━━━ 作業用資料 ━━━

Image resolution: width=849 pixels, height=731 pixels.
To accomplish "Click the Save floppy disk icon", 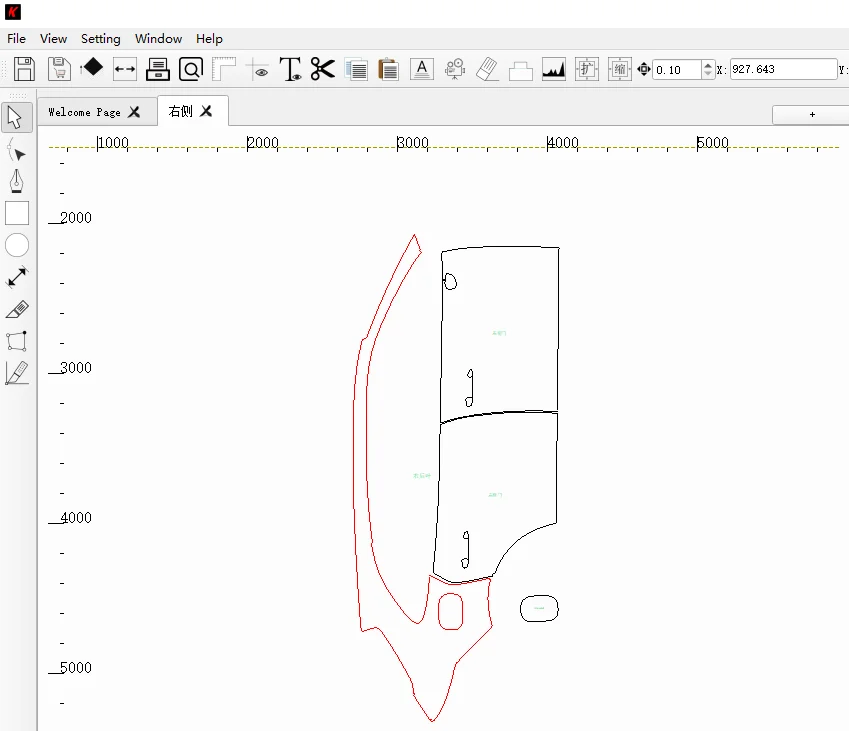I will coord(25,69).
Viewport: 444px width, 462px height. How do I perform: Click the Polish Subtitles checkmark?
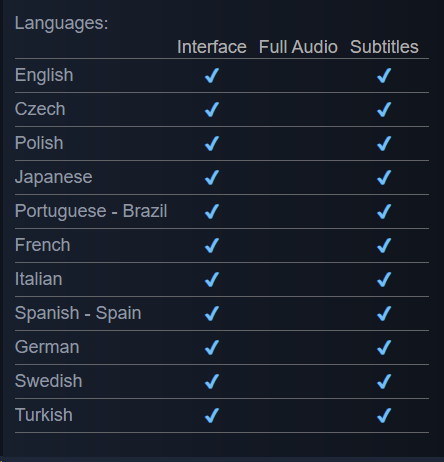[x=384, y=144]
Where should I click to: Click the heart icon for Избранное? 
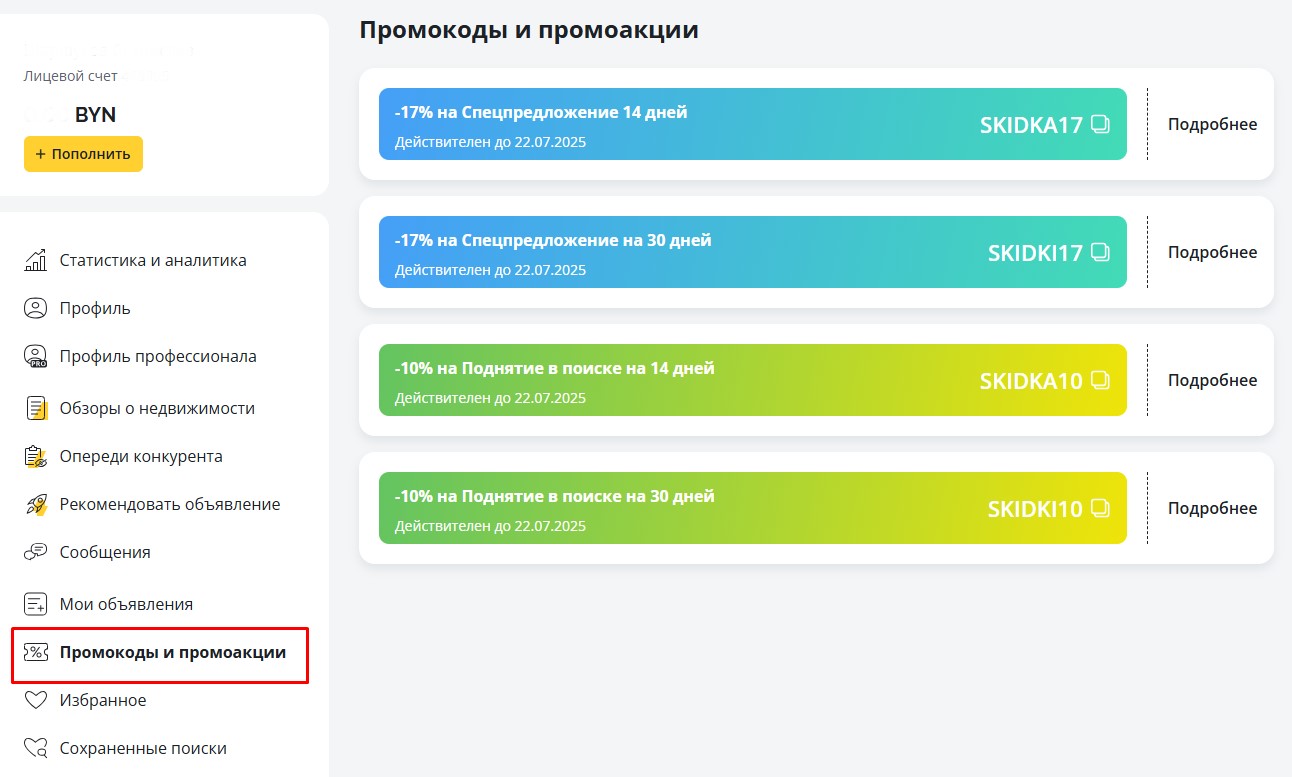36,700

━━━

作業内容 -> 上の行から、文字列「width」を含む行をすべて抜き出してください。大文字と小文字は区別します。

回答 ->
Image resolution: width=849 pixels, height=731 pixels.
Viewport: 444px width, 462px height. How do I perform: Click the Polish Subtitles checkmark?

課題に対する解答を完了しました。